**Task requirements**
The required output is the exact run of lines from the one bearing "Screen dimensions: 2576x1288" through the final line of the listing below, with the pictures removed.

------------------------------

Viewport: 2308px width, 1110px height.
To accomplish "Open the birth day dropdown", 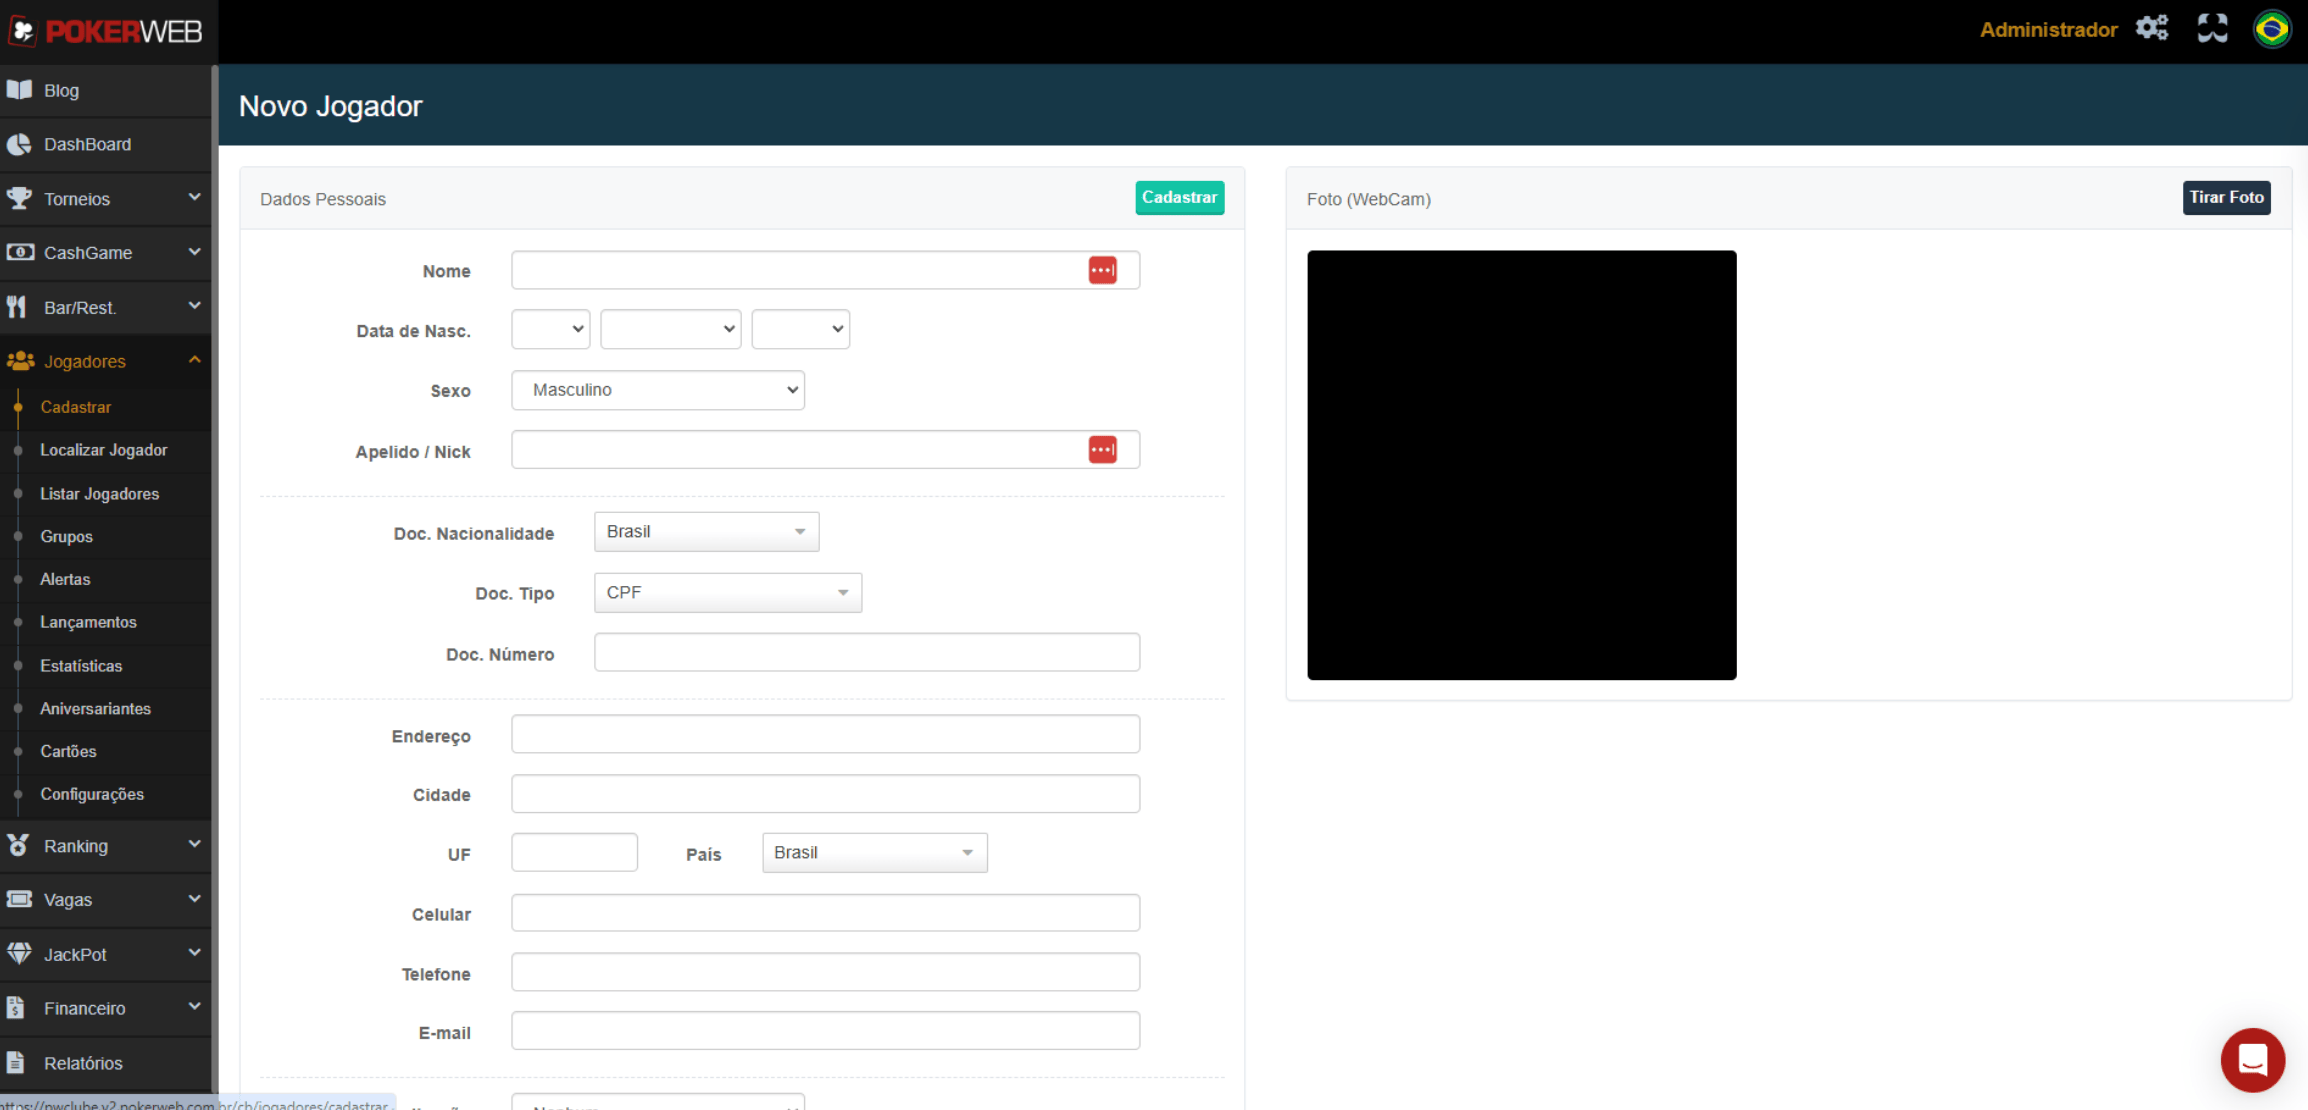I will [x=550, y=329].
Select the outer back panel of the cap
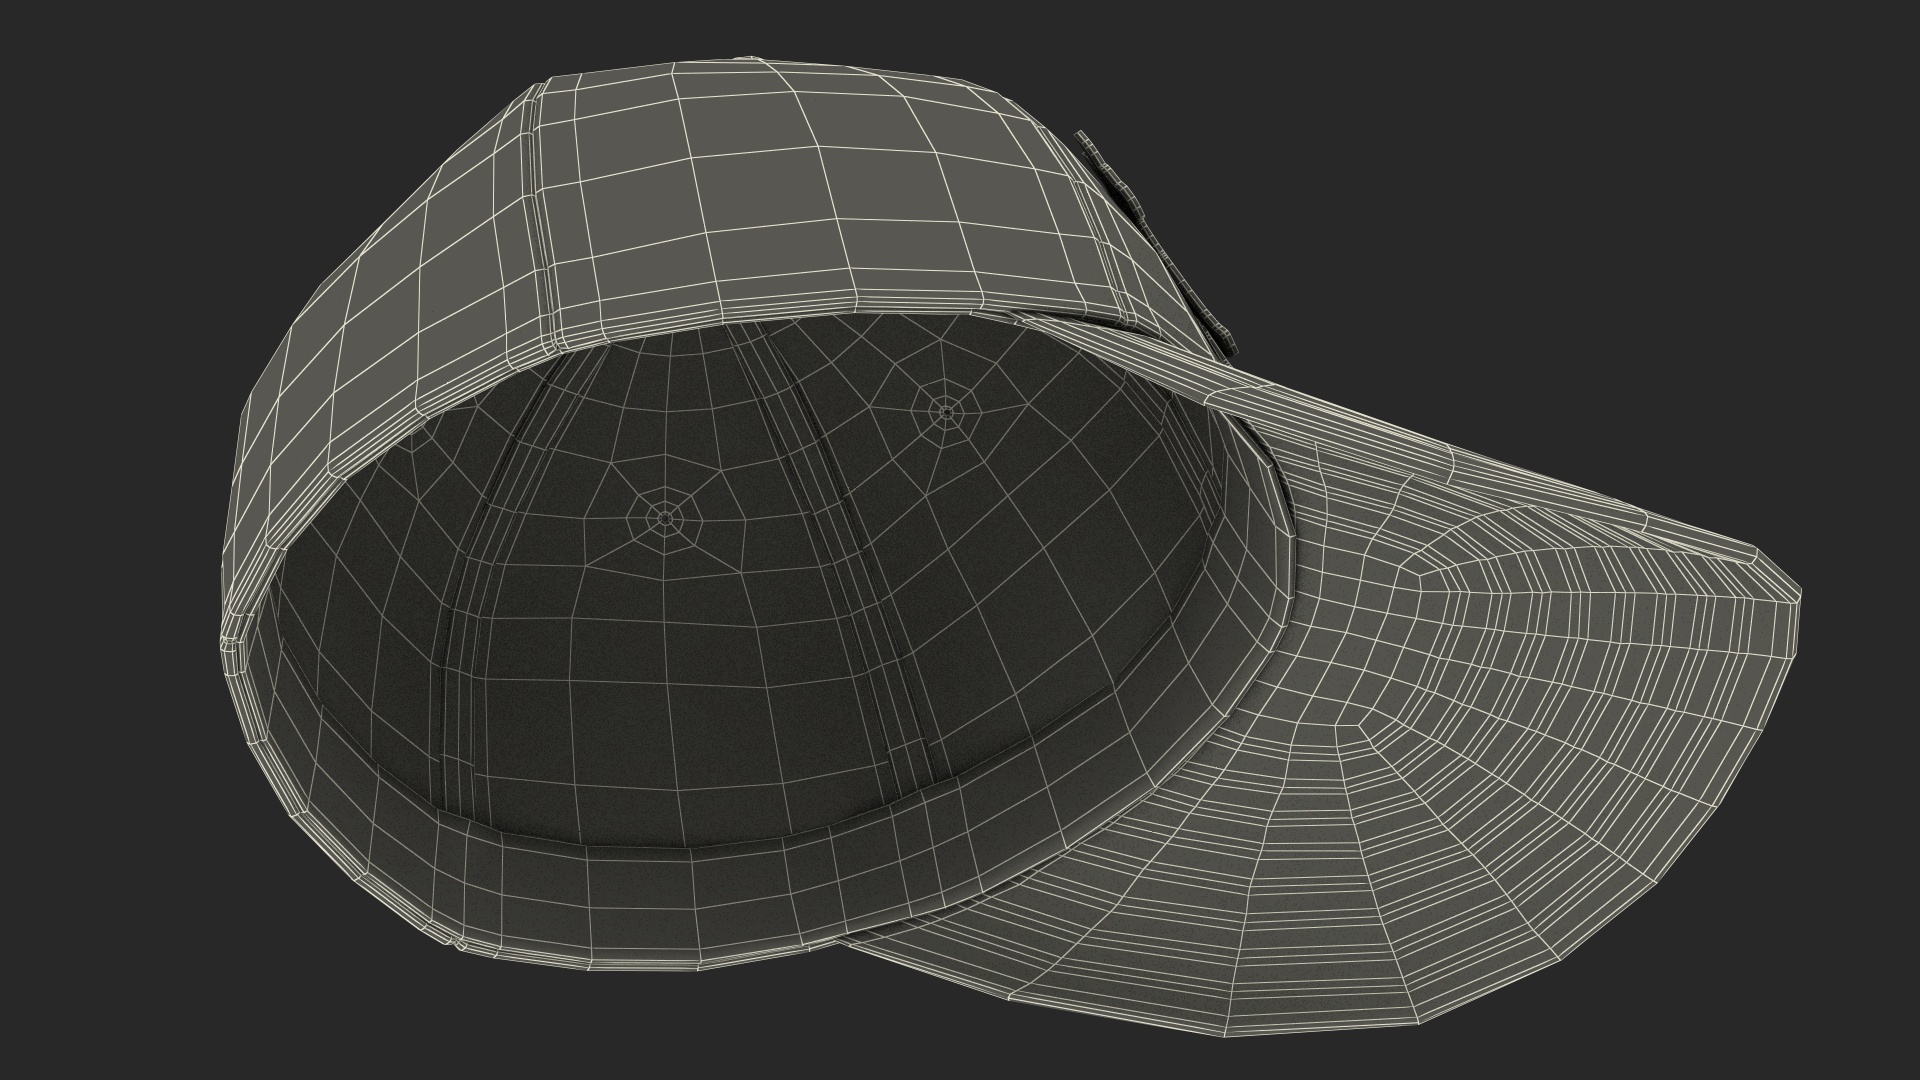Viewport: 1920px width, 1080px height. [x=800, y=200]
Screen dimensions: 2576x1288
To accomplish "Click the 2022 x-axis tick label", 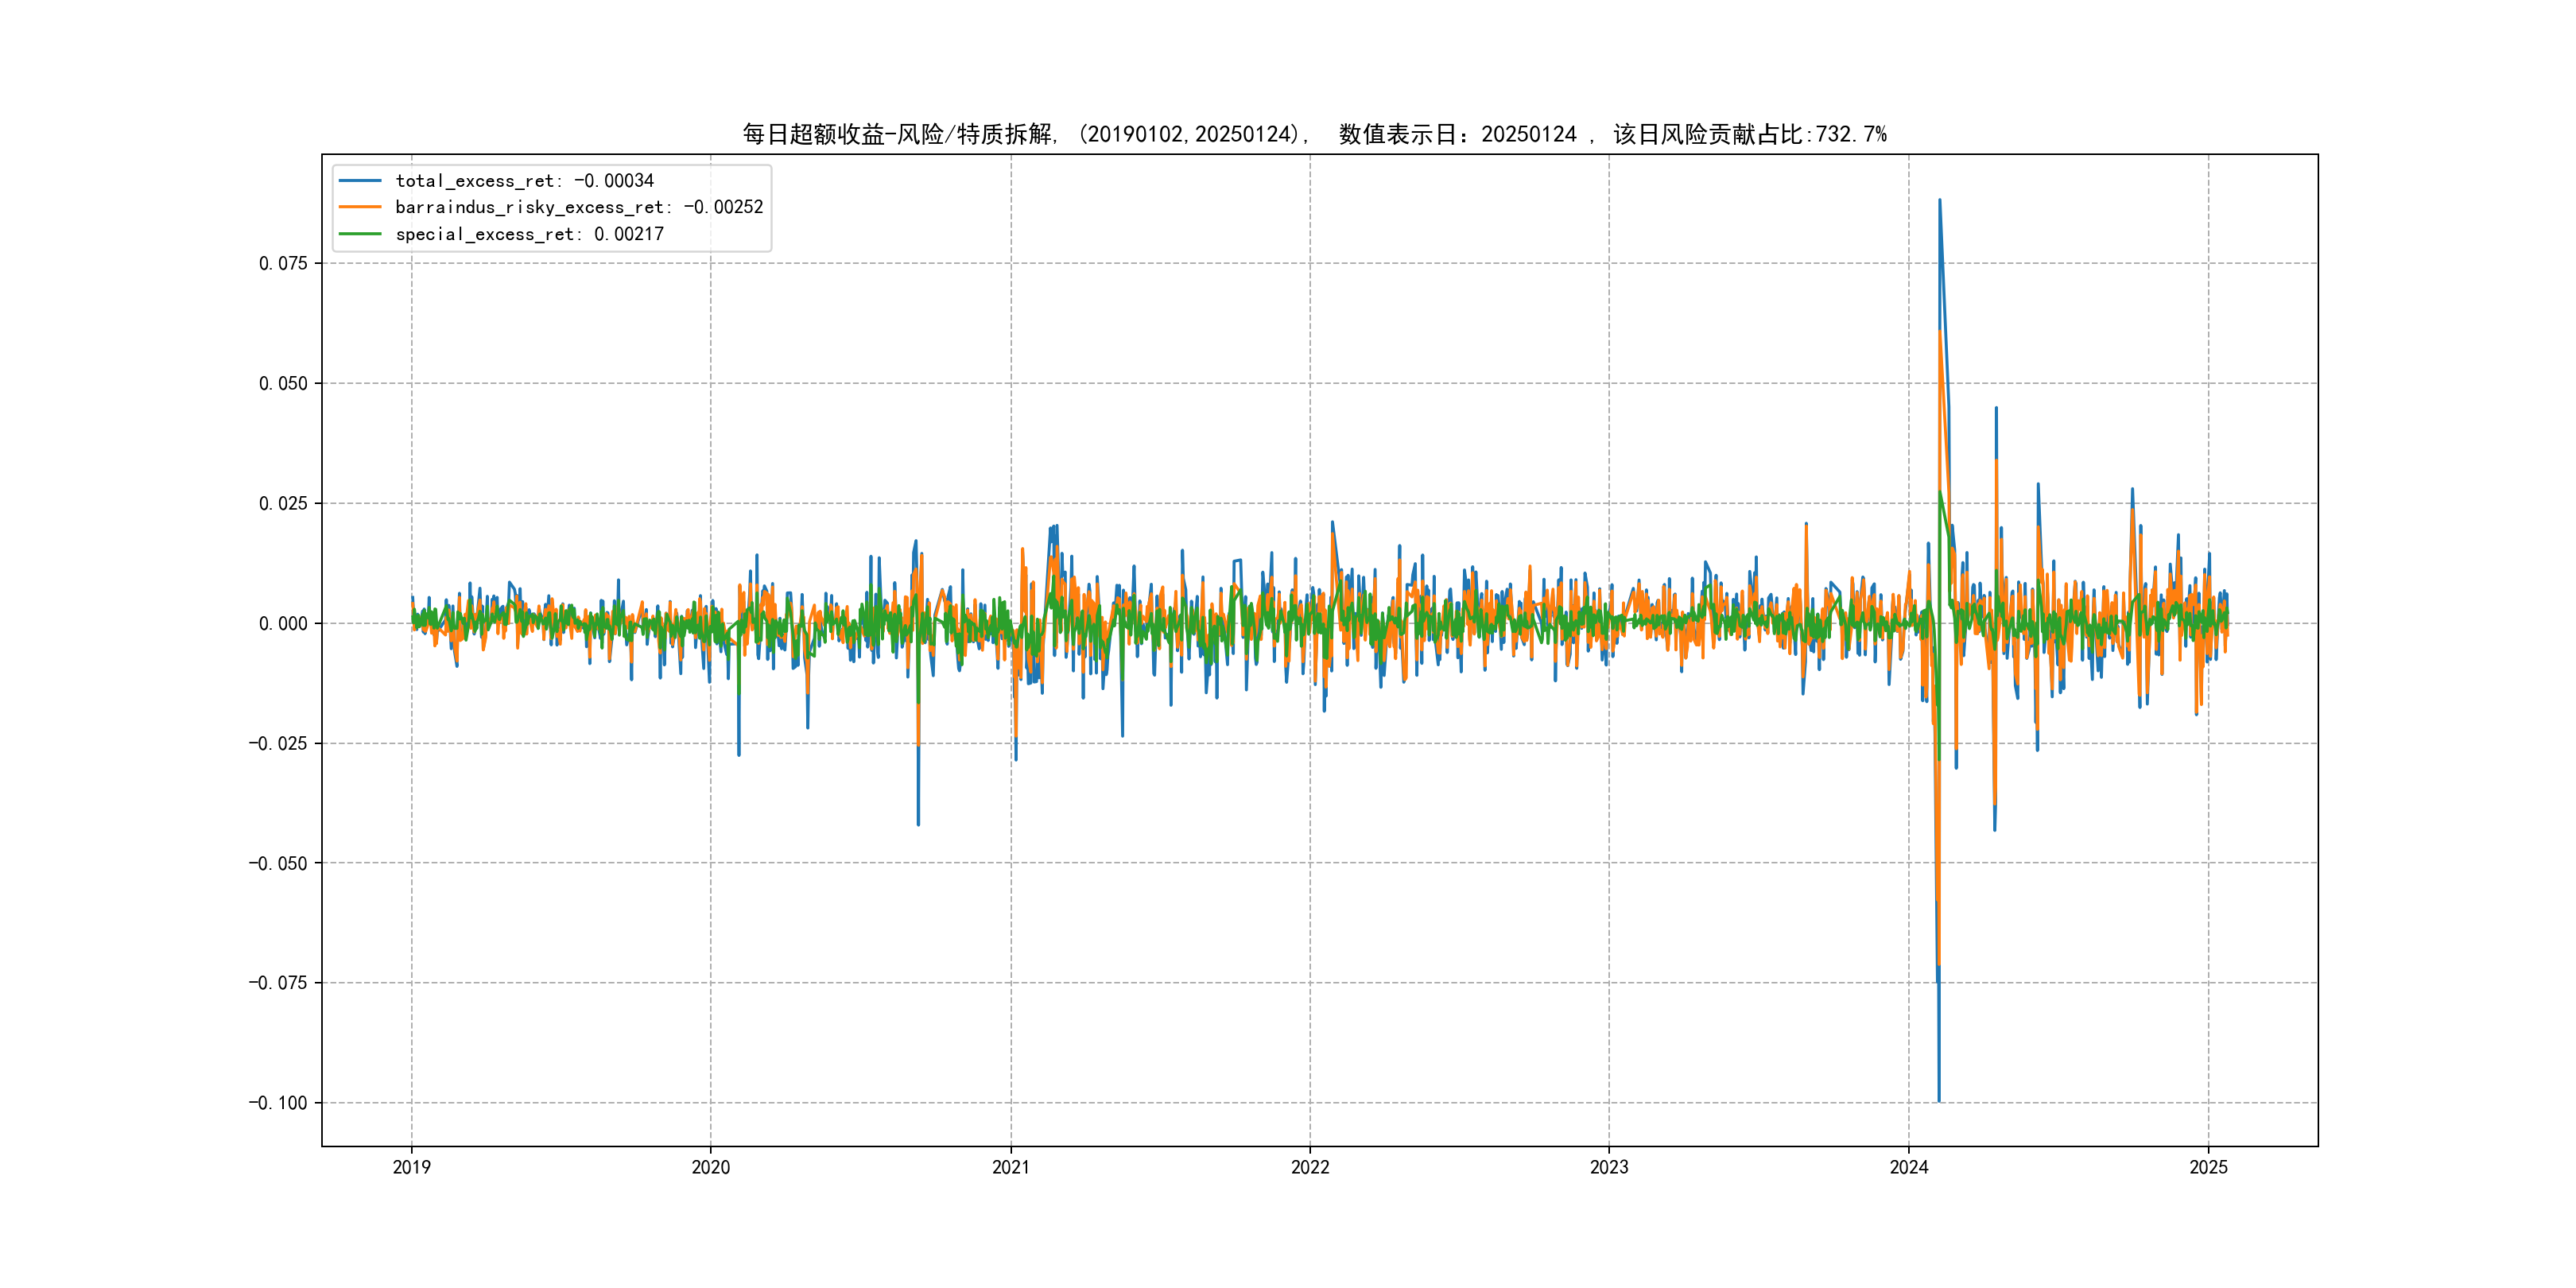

------------------------------

**Problem solution**
Screen dimensions: 2576x1288
To accomplish "Click the 2022 x-axis tick label", 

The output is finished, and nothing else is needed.